Barounis: I would have loved to spend more time exploring what anti-prophylactic citizenship could look like outside of the framework of masculinity. I briefly gesture toward this question in the book’s introduction where I discuss Chelsea Manning’s willingness to leak classified information, breaching national security for the sake of having a nation worth defending. In the epilogue, I also spent some time dwelling on the way that certain “sensitive” femininities were scapegoated in these visions, framed as a kind of fearful prophylactic avoidance that stands in the way of queer resilience. As I concluded the project, I became very interested in thinking about what it would look like to value these forms of sensitivity as anti-prophylactic in their own right. This exploration largely fell outside the scope of the book, but it’s something I’m looking forward to exploring in future projects.

NOTCHES: Why does this history matter today?

Barounis: I think that the concept of anti-prophylactic citizenship is particularly useful in the age of Trumpism, when so much of the rhetoric coming out of the presidency was about sealing ourselves off against perceived outsiders (the border wall, the Muslim ban, etc). While the anti-prophylactic visions that I sketch are not perfect, they do offer a really crucial alternative to the hyper-defensive and eternally offensive (in all senses of the word) posture of contemporary MAGA masculinity.

Also, given the book’s emphasis on viral transmission as a metaphor for queer community, I think it may offer some counterintuitive insights for our current COVID moment. When the book came out in May 2019, I never imagined that I’d be marking its one-year anniversary during a global pandemic or how differently its arguments would resonate after months of quarantine. I was especially disturbed by the superficial similarity between the anti-prophylactic sensibility I sketch in the book and the rhetoric of people who refused to wear masks or socially distance. But despite this immediate comparison, I would maintain that there is nothing more prophylactic than anti-maskers’ unwillingness to see themselves as part of a larger epidemiological ecosystem—or their insistence that the bounded self (expressed through the rhetoric of individual freedom) is the most important unit of measurement during a global pandemic.
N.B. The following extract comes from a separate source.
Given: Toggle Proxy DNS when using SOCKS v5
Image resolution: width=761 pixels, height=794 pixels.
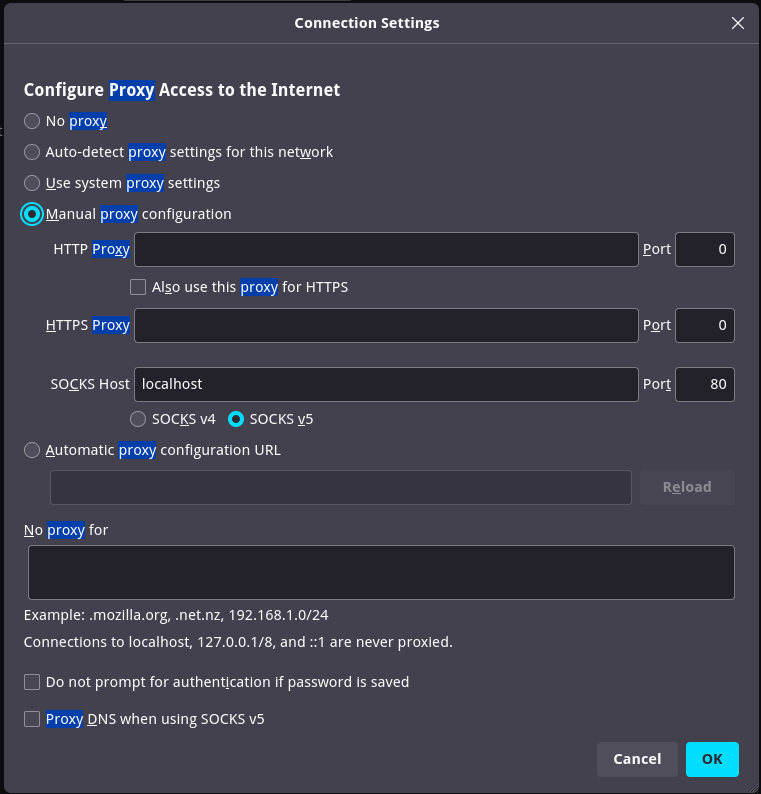Looking at the screenshot, I should point(33,719).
The visions that I sketch in the book, despite some of their political shortcomings, are all committed to forms of collective thinking that break down the boundaries of the body and prioritize networks of interconnection. As the pandemic forces us to think about anti-prophylaxis in ways that are both figurative and literal, I think my book may offer some resources for navigating these charged political debates.

NOTCHES: Your book is published, what next?

Barounis: Right now, I’m working on a new book, tentatively titled The Biopolitics of Camp, that reevaluates the camp sensibility through the lens of disability, chronic illness, and carework. This definitely grew out of my commitment to some of those feminized affects (like sensitivity and nurturance) that I didn’t have space to explore more deeply in the first book. I’ve been especially interested in returning to Sontag’s definition of camp as a “tender feeling.” As camp moves further into the mainstream, we’ve increasingly associated it with mockery, irony, and irreverence. This approach has been crucial for much of the queer work that camp has performed, but the more our political reality has come to resemble absurdist theater, I think there’s a lot of value in moving away from, or at least decentering, ironic detachment. In this new project, I’m trying to assemble a different camp archive that centers intimacy, empathy, and care without abandoning camp’s rejection of moral seriousness.

Cynthia Barounis is a lecturer in the Department of Women, Gender, and Sexuality Studies at Washington University in St. Louis. Her book, Vulnerable Constitutions: Queerness, Disability, and the Remaking of American Manhood (Temple University Press, 2019), was the winner of the 2020 Alison Piepmeier Book Prize, awarded annually by the National Women’s Studies Association. Her writing on queer theory, disability studies, and American literature and culture has appeared in GLQ, Women’s Studies Quarterly, the Journal of Visual Culture, the Journal of Modern Literature, and others.